Big programmers that aren't affiliated with MVPDs almost surely don't have the same challenges getting placement on MVPD systems that small programmers do, said ITTA President Genny Morelli. It would be surprising if the FCC deliberately wanted those large programmers to have the types of protections it's considering for indies, she said. ITTA in the NOI proceeding backed a narrower definition of indie programmer. The FCC also needs to ensure rules protecting indie programmers also separate small, new-entrant MVPDs from the majors, Morelli said.

Whether large programmers unaffiliated with MVPDs try to lobby the FCC to keep a definition that could include them remains to be seen, said multiple experts. A lawyer with cable clients said the FCC is aware of concerns some see the proposed definition as too narrow and would be unlikely to ultimately adopt it.

But the NPRM's having no proposed definition and seeking comment without making any specific proposal seems to point to the FCC having not been swayed by arguments the definition needs to be narrower, said cable lawyer Barbara Esbin of Cinnamon Mueller. The NPRM indicates the agency is open to suggestion but it obviously wasn't completely swayed by the argument its NOI-proposed definition could help large companies that don't need regulatory help, or it would have narrowed the proposed definition, she said.

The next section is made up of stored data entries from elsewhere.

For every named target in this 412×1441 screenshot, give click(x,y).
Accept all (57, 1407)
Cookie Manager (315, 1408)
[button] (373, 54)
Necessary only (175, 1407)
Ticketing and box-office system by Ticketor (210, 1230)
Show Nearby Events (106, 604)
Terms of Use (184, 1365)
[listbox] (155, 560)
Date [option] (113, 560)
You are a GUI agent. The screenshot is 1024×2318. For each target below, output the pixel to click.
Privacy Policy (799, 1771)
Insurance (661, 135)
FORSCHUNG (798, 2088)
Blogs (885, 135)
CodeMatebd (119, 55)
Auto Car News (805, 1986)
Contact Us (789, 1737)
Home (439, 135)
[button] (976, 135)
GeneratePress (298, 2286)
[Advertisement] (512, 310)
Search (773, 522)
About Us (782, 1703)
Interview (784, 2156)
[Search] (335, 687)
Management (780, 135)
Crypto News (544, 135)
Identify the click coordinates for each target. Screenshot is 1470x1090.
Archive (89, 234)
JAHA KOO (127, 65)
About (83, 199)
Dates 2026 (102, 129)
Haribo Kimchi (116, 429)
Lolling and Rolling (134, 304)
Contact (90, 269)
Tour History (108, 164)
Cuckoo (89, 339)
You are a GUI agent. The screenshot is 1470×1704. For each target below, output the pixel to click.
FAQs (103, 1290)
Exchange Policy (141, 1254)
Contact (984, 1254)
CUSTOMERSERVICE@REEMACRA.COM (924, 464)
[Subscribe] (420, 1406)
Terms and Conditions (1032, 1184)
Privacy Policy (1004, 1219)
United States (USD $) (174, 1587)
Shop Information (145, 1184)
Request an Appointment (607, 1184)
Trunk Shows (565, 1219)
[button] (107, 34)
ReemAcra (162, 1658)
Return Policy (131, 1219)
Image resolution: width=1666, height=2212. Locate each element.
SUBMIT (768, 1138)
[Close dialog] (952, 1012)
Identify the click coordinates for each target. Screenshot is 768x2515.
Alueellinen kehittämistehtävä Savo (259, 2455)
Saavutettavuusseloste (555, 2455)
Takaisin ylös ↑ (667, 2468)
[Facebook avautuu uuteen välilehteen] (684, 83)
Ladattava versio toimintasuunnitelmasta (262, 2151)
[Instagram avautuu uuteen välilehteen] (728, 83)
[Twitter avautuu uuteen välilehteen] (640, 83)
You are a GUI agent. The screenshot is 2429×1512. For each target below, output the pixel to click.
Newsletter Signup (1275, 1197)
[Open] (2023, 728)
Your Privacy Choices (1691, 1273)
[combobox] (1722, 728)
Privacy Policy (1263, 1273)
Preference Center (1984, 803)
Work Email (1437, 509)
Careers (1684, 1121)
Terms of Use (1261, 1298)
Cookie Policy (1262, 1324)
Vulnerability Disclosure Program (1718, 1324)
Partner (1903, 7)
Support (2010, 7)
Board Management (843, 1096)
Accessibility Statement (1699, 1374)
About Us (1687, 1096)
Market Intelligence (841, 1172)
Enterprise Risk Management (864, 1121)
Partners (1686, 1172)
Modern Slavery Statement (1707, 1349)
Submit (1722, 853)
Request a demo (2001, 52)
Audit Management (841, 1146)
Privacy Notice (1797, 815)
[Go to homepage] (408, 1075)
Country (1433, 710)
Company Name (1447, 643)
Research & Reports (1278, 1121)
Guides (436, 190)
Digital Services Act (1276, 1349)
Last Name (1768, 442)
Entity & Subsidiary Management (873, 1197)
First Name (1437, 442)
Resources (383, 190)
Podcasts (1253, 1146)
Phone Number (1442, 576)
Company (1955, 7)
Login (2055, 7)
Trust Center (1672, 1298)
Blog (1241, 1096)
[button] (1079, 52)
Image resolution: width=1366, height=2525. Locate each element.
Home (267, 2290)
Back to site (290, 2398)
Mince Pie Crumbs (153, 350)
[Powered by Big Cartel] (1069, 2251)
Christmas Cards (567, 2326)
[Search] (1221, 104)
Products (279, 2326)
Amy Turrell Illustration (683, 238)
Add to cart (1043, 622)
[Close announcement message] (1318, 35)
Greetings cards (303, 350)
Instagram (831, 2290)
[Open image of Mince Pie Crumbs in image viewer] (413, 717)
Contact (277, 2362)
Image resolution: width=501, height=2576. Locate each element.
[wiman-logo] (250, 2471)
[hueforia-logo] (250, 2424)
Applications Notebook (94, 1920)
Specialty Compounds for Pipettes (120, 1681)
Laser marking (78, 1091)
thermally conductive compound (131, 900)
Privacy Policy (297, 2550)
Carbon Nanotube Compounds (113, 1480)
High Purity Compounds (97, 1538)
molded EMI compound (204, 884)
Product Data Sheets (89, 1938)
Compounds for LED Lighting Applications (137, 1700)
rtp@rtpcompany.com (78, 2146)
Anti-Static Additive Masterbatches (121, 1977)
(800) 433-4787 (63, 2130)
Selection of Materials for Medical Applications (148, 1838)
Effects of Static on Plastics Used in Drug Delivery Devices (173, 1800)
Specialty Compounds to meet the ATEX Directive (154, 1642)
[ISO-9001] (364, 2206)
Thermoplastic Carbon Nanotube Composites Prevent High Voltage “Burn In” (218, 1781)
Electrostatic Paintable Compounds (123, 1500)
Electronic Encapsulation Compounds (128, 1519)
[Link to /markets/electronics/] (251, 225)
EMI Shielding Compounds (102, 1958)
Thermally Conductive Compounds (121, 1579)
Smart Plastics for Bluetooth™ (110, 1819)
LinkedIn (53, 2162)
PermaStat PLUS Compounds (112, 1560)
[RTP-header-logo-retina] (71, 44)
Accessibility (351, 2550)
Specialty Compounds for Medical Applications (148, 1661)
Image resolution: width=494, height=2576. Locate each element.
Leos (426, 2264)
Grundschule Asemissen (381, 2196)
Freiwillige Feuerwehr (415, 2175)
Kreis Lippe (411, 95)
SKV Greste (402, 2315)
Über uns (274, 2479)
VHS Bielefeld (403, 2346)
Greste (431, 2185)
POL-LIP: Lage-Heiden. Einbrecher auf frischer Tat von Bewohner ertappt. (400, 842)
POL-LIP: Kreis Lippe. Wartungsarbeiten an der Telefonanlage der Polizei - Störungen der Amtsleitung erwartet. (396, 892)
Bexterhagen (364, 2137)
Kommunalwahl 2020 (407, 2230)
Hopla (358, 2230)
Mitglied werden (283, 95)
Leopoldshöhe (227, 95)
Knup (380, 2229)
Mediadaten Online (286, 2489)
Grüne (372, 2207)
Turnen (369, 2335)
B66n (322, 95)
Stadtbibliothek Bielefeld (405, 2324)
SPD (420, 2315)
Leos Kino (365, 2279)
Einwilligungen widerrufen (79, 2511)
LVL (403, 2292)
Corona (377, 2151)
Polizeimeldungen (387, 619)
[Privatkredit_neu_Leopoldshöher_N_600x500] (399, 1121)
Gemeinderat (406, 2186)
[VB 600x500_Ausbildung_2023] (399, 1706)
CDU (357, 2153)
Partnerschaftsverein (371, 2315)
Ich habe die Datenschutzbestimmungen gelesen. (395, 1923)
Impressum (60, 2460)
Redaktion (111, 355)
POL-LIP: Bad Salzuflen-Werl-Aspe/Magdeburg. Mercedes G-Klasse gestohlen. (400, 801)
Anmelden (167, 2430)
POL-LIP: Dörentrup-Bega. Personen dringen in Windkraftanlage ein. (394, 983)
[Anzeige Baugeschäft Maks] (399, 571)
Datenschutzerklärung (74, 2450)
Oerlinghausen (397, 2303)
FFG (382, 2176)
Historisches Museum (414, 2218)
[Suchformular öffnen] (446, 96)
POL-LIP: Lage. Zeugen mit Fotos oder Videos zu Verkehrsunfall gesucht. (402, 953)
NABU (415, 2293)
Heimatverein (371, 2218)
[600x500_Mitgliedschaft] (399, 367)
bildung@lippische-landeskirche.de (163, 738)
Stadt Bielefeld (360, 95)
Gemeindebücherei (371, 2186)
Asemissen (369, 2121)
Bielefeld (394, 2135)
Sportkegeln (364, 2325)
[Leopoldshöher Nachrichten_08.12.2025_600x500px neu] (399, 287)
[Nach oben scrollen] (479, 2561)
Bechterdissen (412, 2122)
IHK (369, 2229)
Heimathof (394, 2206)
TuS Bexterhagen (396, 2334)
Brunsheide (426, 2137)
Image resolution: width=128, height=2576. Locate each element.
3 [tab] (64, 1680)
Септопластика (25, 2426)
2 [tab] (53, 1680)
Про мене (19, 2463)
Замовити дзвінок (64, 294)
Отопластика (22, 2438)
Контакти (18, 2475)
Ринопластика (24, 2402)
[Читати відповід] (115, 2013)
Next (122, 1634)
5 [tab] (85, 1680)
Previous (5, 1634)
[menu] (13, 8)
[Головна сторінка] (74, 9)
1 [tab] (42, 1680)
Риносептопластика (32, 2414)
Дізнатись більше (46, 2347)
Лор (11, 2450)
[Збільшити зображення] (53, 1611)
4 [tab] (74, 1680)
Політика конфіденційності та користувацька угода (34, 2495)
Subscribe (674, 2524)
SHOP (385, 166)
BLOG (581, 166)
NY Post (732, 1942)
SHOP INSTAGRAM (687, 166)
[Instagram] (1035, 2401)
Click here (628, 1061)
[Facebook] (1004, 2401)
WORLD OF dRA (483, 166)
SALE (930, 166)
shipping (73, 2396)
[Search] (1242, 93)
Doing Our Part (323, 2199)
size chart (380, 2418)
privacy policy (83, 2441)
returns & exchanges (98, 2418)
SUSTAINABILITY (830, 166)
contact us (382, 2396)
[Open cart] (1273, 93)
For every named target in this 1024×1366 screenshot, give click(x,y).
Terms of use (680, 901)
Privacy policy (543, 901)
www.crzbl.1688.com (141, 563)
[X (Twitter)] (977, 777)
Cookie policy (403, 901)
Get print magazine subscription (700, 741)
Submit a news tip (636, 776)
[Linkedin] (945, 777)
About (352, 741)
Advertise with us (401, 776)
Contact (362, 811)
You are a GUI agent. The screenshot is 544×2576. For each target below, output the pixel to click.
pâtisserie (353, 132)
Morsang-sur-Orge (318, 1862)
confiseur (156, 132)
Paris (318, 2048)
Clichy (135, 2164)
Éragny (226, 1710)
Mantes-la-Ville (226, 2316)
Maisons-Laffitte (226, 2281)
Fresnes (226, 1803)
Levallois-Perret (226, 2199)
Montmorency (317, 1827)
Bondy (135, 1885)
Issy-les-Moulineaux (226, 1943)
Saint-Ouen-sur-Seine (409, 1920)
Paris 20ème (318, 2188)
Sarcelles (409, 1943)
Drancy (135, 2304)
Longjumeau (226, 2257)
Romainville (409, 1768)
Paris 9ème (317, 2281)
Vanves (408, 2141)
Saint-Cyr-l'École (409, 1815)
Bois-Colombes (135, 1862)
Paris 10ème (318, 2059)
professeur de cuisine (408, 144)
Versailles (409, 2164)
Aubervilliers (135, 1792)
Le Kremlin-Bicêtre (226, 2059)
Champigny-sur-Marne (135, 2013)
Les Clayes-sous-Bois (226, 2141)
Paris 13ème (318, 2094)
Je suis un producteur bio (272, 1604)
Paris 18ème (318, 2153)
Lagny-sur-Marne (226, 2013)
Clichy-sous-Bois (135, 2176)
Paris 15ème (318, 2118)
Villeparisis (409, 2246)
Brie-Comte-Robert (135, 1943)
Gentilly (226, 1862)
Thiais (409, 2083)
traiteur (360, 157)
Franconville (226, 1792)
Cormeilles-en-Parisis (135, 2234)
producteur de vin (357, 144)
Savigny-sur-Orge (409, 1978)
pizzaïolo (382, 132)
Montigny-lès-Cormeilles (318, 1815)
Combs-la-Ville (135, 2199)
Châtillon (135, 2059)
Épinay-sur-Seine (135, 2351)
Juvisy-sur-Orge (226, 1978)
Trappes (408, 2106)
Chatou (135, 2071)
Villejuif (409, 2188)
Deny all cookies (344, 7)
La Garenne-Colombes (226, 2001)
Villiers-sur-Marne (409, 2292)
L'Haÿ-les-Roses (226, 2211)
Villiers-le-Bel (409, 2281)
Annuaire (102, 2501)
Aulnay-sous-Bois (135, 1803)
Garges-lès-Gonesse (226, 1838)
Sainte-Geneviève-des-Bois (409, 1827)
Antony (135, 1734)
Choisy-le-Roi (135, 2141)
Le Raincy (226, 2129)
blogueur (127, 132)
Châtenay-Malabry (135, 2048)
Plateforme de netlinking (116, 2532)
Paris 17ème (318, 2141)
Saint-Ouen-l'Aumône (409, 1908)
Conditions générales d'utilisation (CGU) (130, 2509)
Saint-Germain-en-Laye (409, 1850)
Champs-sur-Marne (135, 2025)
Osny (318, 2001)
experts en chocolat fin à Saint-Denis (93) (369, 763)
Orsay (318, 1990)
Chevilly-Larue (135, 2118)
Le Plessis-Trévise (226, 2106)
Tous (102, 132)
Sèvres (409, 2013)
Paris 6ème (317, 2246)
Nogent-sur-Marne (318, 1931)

The FCC in the NPRM also asks questions about where it should draw that indie programmer line -- for example, whether it would mean a video programming vendor not affiliated with a broadcast network, movie studio or MVPD, or whether the definition also should include some unspecified gross revenue threshold. The FCC also asks what should the threshold be -- just programming license fees and/or advertising revenue, or if it should include other sources. And it asks whether a programmer's total assets or asset/revenue mix should be the definitional standard. The agency said it wants input on how excluding large programmers from the rules' protections could adversely affect consumers or the video marketplace.

Regulators in recent media transactions attached programming stipulations such as FCC-imposed conditions on Comcast's buy of NBCUniversal that prohibit Comcast from discriminating on the basis of affiliation and the DOJ addressing alternative distribution methods in its consent decree on Charter Communications' buy of Time Warner Cable and Bright House Networks, said one lawyer with cable clients. The lawyer also said the AT&T/TW deal could prompt the FCC to look at carriage rules under the logic that if such restrictions are valid for merger conditions then they also should be valid for the rest of the industry.

Docket 16-41 has been quiet since the NPRM was issued, probably because the cable industry is largely preoccupied with the more-pressing set-top box, broadband privacy and business data services proceedings before the FCC, said several cable lawyers. There's also some question in the cable industry about what jurisdiction the agency has for making such rules on program carriage, one of the lawyers said.